RIKEN physicists created several vortices in a quantum photonic system and tracked their evolution using a special combination of laser beams as a very fast stirrer.
This system is used to explore exotic new physics associated with the beginning of quantum states from vortex matter.
For instance, swimming in a superfluid pool takes a single stroke than swimming in water with an infinite number of laps. Thus, superfluids have no resistance to motion below a certain velocity compared to water.
Superfluids exhibit peculiar behavior when agitated.
If you stir a bucket of water, you typically get just one big vortex. But when you rotate a superfluid, you initially create one vortex. And when you rotate it faster, you get progressively more and more vortices of precisely the same size.
Michael Fraser, Center for Emergent Matter Science, RIKEN
Although observed in liquid helium and atomic systems, a manifestation of superfluidity arises in a system composed of particle-like entities called polaritons.

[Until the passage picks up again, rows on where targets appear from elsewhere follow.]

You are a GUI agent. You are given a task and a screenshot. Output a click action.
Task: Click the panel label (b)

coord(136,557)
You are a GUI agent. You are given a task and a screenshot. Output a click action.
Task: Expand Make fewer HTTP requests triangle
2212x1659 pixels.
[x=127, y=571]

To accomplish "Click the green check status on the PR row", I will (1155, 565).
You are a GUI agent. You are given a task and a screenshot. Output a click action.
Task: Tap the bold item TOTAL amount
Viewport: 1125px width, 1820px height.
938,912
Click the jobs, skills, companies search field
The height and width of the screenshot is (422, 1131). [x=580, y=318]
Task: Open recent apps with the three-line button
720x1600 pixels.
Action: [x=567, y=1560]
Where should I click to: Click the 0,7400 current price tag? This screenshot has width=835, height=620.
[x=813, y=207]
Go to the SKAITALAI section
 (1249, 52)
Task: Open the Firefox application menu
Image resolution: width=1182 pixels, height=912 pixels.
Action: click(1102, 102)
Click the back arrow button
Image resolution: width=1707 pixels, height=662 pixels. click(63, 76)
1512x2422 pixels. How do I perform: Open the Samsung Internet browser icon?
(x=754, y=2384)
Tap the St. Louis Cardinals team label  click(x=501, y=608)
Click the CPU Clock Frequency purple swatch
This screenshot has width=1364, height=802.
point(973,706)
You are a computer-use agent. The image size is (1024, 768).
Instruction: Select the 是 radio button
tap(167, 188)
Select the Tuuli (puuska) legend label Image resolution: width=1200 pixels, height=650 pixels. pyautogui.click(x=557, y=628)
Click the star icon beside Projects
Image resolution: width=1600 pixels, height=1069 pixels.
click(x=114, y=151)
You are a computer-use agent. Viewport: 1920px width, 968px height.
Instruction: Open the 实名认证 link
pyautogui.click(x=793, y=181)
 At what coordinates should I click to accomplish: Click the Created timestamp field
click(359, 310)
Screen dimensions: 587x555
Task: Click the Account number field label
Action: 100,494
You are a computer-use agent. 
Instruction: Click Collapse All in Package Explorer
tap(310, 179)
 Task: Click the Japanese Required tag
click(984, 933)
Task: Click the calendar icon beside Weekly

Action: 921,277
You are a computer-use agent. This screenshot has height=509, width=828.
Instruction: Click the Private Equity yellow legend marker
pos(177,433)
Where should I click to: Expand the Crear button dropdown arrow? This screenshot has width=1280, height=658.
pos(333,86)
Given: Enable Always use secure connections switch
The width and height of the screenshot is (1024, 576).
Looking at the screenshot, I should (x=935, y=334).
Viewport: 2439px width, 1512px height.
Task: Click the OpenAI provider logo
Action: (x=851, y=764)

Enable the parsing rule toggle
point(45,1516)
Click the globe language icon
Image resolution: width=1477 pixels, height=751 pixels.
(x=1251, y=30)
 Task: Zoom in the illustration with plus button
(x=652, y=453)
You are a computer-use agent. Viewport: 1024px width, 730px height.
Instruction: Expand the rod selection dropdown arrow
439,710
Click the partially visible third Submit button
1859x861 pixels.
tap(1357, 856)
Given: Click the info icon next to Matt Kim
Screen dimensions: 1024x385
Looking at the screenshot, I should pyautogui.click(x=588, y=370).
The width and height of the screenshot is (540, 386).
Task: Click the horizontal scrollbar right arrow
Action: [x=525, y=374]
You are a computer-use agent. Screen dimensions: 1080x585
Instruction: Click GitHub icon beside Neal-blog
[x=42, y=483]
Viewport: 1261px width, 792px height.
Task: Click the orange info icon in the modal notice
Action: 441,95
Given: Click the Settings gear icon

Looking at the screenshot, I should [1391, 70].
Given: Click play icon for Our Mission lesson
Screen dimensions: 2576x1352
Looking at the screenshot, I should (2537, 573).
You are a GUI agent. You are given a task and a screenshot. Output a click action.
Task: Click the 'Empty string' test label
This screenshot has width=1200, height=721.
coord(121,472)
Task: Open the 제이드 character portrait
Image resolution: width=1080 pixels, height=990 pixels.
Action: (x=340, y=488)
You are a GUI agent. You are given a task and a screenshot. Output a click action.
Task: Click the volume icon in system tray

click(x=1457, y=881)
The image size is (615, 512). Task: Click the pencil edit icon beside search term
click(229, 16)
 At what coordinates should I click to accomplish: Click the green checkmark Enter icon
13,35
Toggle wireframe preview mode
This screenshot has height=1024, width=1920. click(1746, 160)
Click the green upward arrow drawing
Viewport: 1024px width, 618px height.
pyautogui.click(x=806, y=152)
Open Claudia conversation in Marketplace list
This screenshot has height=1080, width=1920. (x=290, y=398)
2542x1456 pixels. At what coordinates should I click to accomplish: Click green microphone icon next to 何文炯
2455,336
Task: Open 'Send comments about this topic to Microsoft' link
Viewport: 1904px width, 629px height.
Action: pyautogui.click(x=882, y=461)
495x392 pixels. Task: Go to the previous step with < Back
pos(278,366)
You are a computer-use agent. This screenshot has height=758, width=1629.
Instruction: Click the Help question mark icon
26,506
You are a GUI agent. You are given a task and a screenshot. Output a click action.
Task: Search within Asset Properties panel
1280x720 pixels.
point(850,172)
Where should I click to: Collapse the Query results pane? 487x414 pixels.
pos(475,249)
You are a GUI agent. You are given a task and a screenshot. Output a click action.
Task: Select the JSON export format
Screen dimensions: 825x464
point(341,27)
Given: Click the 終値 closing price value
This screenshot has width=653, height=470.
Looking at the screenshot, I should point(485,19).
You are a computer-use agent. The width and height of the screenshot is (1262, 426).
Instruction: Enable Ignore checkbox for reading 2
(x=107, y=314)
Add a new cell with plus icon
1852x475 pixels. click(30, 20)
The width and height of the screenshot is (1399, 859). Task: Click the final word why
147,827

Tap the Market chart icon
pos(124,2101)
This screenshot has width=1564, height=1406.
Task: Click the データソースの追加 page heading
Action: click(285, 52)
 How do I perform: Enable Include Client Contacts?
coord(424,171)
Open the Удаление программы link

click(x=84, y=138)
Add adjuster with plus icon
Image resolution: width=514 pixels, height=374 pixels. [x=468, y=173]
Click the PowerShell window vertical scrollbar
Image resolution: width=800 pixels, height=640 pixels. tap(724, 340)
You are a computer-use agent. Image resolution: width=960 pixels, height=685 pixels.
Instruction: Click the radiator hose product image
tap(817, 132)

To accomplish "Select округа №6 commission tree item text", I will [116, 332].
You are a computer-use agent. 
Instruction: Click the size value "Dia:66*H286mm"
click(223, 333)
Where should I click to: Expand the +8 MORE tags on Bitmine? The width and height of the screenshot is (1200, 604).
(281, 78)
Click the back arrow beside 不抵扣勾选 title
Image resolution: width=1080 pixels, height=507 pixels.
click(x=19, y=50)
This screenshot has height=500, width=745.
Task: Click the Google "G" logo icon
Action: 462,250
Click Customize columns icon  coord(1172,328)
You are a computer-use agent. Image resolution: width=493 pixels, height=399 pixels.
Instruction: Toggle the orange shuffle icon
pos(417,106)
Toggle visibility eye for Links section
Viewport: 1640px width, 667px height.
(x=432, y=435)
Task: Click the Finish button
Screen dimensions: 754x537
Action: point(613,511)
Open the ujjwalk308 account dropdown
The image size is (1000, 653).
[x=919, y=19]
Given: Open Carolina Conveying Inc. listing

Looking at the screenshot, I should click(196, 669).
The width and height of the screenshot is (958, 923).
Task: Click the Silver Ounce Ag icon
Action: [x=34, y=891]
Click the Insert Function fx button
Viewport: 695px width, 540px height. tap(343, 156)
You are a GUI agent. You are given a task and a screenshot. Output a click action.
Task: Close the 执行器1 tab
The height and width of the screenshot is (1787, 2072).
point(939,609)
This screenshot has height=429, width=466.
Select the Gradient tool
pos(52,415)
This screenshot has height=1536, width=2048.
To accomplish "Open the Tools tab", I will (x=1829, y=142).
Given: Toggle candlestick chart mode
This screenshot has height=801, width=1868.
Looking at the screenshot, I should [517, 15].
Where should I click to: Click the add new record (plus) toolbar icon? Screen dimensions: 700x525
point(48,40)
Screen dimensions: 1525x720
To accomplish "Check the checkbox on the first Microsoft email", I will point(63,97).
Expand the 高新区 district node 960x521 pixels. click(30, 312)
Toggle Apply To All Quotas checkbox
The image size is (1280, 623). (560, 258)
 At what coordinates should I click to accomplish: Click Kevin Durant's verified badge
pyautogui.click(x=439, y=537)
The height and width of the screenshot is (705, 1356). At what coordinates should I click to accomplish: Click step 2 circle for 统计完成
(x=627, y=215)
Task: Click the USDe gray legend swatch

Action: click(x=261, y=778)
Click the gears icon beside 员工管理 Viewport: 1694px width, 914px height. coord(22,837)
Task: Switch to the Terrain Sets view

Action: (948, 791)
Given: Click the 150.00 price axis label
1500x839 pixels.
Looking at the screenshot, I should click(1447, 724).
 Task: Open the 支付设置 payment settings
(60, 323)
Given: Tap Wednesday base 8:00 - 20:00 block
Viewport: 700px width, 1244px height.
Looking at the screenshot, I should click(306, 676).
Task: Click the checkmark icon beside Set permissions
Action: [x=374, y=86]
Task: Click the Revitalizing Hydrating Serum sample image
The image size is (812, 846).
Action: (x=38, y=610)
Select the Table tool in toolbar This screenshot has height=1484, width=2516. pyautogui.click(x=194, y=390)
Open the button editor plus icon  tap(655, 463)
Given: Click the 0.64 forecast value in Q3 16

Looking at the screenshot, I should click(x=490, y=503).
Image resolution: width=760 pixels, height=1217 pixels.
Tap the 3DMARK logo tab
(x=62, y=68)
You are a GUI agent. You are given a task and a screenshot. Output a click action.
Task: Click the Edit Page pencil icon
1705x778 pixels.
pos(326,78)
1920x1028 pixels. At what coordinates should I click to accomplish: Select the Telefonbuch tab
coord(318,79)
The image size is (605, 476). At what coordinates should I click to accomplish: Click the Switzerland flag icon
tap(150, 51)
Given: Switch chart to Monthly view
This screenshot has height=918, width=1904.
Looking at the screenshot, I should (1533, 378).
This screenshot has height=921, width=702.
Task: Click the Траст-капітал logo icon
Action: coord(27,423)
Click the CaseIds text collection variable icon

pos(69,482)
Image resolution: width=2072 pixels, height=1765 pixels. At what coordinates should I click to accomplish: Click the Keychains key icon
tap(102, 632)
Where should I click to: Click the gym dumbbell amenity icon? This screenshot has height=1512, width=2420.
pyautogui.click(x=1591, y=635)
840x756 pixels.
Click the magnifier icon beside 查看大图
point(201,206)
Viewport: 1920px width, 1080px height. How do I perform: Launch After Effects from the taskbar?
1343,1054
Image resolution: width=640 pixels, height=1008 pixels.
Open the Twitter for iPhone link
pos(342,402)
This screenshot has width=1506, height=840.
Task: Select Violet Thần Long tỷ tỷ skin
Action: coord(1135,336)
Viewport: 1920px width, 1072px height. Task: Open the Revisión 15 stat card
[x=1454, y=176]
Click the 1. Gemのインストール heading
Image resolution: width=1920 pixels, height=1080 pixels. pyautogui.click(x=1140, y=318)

These entities emerge when a photon of light strongly couples with a negative electron bound to a positive hole in a semiconductor. Researchers aim to agitate these systems, yet this presents a challenge due to the necessity of employing exceedingly high frequencies—millions of times faster than those required for atomic systems.
To create ensembles of vortices, Fraser and co-workers have used a specially crafted laser beam to incoherently stir such a polariton condensate.
These condensates have been around for more than 15 years, and a lot of interesting physics has been done with them. But rotation of a polariton superfluid causing multiple vortices to collect and freely evolve had not been achieved before.
Michael Fraser, Center for Emergent Matter Science, RIKEN
A special laser beam stirrer is made by combining a regular laser beam with a donut-like shape by the team. The beams' frequencies had a slight disparity, aligning with the necessary frequency for polariton rotation.
Leveraging this beam, the researchers managed to regulate both the speed and rotational direction of the polaritons, enabling the deliberate formation of vortices. Their demonstration indicated that increased rotation speed resulted in the capture of more vortices near the axis of rotation.
Moreover, the experimental measurements are close to simulations based on theory.
Our rotation scheme thus allows the study of self-ordering vortex dynamics in an open-dissipative platform - one that continually loses and gains particles. This is especially exciting as not only do we expect it to exhibit new vortex phenomena, but it is also opens up opportunities to study highly quantum, topological phases of light.
Michael Fraser, Center for Emergent Matter Science, RIKEN
Journal Reference:
Redondo, V, Y., et al. (2023). Optically Driven Rotation of Exciton–Polariton Condensates. ACS Publications. doi/10.1021/acs.nanolett.3c01021.